Even as program emphases and equipment shifted, students used the drones for multiple projects. In 2014 they mapped out the UAF Frisbee golf course, and in 2015 they made similar maps of beaches and recreation areas around Fairbanks. Students in Nikiski and Chefornak worked to map methane pockets in nearby lakes and rivers. Bethel students looked for rotten ice on the Kuskokwim River. Shishmaref students mapped the erosion eating their shoreline. Seward high schoolers made 3-D maps of inaccessible mountain valleys to chart their potential to contribute to flooding.

“The students seem to plug into community service,” Monahan said. “Helping somebody, and having a product they want to show in the end.”

The effort to put the drones to good use brought Flynn and 15 fellow high school students to Chena Hot Springs in May; the owner has grand plans to expand the property and wanted elevation data. In exchange, he hosted the students.

Under wispy cirrus clouds, the students, instructors and technicians hiked above the resort, set up a hexacopter in a clearing amid spindly black spruce trees, ran through the customary checklist and let fly.

Alaska EPSCoR photo by Tom Moran.  Modern Blanket Toss students, from left, Bryan Sledge, Brittney Boney, Wally Flynn and Alexia Ayukluk watch as instructor Charlie Parr inspects their DJI Phantom quadcopter during a mapping project on the University of Alaska Fairbanks campus in June 2014.
Alaska EPSCoR photo by Tom Moran.

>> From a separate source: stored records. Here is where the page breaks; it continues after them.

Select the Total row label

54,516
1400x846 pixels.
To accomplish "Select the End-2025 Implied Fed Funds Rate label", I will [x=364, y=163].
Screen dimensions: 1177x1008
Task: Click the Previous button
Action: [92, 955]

Modern Blanket Toss students, from left, Bryan Sledge, Brittney Boney, Wally Flynn and Alexia Ayukluk watch as instructor Charlie Parr inspects their DJI Phantom quadcopter during a mapping project on the University of Alaska Fairbanks campus in June 2014.


Manning the controls was Bethel student Danielle Kashatok, who watched intently as the drone elevated hundreds of feet and entered into a preprogrammed mapping routine.

“I want to be a pilot when I grow up,” Kashatok said. “I feel like a pilot when I’m using the controller.”

Behind Kashatok, student Cyrus Kinegak of Chefornak alternated between studying the drone feed on a laptop and scratching Yu’pik words in the dirt. Kinegak said the project fits well with his own goals.

“I would like to follow in my brother’s footsteps. He used to be a pilot,” he said. “One of my dreams is to become a pilot, and using UAVs includes a lot of aviation.”

Back down the hill, Flynn and another set of students flew a DJI Phantom with the loose idea of making a promotional video. Flynn maneuvered the drone between tall aspens and followed on foot, while other students pretended to be tourists, walking past a pony corral and staring into a chicken coop. A few minutes later, edging through some trees near the resort entrance, the Phantom clipped a branch and augered 10 feet straight down into a parking lot. Students and instructors picked it up, inspected it and sent it flying again within minutes.

“It’s amazing how much these things can survive,” noted Adam Low, a curriculum developer with the project.

On the other hand, talking to the students and instructors gives a telling glimpse into the challenges of using UAVs in Alaska. Flynn said plans to map methane bubbles in Chefornak were hampered when they couldn’t find a proper thermal camera. Kinegak said the Bethel project was delayed when a miscommunication about instructions led to the drone crashing into the mud.

Still, as the program draws to a close, Monahan said, it has weathered every storm, both literal and figurative. Students have enjoyed the experience, evaluators have given it strong marks and leaders are working on a proposal to expand the program.

“We’ve had a bunch of roadblocks and hurdles that we have gotten past,” he said. “We learned so much that we are rewriting and enlarging it and talking about taking it nationwide.”